Kim, Soo Yeon;Hyun, Seung-Jae;Kim, Ki-Jeong;Jahng, Tae-Ahn;Kim, Hyun-Jib
Journal of Korean Neurosurgical Society
/
v.63
no.1
/
pp.89-98
/
2020
Objective : Ossification of posterior longitudinal ligament (OPLL) in the thoracic spine may cause chronic compressive myelopathy that is usually progressive, and unfavorable by conservative treatment. Although surgical intervention is often needed, the standard surgical method has not been established. Recently, it has been reported that posterior decompression with dekyphosis is effective surgical technique for favorable clinical outcome. The purpose of this study was to evaluate the surgical outcomes in patients with thoracic OPLL according to dekyphosis procedure and to identify predictive factors for the surgical results. Methods : A total of 25 patients with thoracic OPLL who underwent surgery for myelopathy from May 2004 to March 2017, were retrospectively reviewed. Patients with cervical myelopathy were excluded. We assessed the clinical outcomes according to various surgical approaches. The modified Japanese orthopedic association (JOA) scores for the thoracic spine (total, 11 points) and JOA recovery rates were used for investigating surgical outcomes.

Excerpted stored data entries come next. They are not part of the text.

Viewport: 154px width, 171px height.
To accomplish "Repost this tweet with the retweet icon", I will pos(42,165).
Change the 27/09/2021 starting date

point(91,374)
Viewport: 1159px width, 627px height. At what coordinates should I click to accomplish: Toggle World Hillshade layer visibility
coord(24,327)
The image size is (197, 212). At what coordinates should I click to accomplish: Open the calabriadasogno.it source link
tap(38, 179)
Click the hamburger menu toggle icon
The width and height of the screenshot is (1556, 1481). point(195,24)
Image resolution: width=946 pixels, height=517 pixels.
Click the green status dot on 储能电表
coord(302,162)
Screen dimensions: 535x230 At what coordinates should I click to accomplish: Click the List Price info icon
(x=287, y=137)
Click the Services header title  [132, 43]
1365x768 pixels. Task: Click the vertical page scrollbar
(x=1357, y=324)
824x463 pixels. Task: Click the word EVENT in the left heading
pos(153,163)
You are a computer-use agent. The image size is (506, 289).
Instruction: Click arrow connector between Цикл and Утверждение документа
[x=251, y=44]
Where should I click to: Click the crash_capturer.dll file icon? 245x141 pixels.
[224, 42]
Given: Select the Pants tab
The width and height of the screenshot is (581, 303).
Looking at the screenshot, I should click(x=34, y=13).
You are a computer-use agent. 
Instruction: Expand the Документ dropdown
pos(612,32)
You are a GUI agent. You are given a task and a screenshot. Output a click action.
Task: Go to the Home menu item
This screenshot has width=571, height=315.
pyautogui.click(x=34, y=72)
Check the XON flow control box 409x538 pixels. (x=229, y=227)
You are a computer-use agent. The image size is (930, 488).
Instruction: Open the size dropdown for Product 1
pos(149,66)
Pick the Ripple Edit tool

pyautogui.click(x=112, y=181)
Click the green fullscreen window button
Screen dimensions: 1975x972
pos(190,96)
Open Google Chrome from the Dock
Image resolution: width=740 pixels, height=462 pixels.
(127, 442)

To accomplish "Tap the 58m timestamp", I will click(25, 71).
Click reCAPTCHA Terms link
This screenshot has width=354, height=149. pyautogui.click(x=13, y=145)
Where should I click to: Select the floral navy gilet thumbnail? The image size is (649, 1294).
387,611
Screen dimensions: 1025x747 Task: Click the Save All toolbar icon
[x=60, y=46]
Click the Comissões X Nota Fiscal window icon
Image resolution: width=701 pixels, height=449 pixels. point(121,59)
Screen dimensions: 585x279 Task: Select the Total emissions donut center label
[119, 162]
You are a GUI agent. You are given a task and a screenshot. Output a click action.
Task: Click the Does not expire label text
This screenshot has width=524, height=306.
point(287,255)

Results : Of the 25 patients, 10 patients were male and the others were female. The mean JOA score was 6.7±2.3 points preoperatively and 8.8±1.8 points postoperatively, yielding a mean recovery rate of 53.8±31.0%. The mean patients' age at surgery was 52.4 years and mean follow-up period was 40.2 months. According to surgical approaches, seven patients underwent anterior approaches, 13 patients underwent posterior approaches, five patients underwent combined approaches. There was no significant difference of the surgical outcomes related with different surgical approaches. Age (≥55 years) and high signal intensity on preoperative magnetic resonance (MR) image in the thoracic spine were significant predictors of the lower recovery rate after surgery (p<0.05). Posterior decompression with dekyphosis procedure was related to the excellent surgical outcomes (p=0.047). Dekyphosis did not affect the complication rates. Conclusion : In this study, our result elucidated that old age (≥55 years) and presence of intramedullary high signal intensity on preoperative MR images were risk factors related to poor surgical outcomes. In the meanwhile, posterior decompression with dekyphosis affected favorable clinical outcome. Posterior approach with dekyphosis procedure can be a recommendable surgical option for favorable results.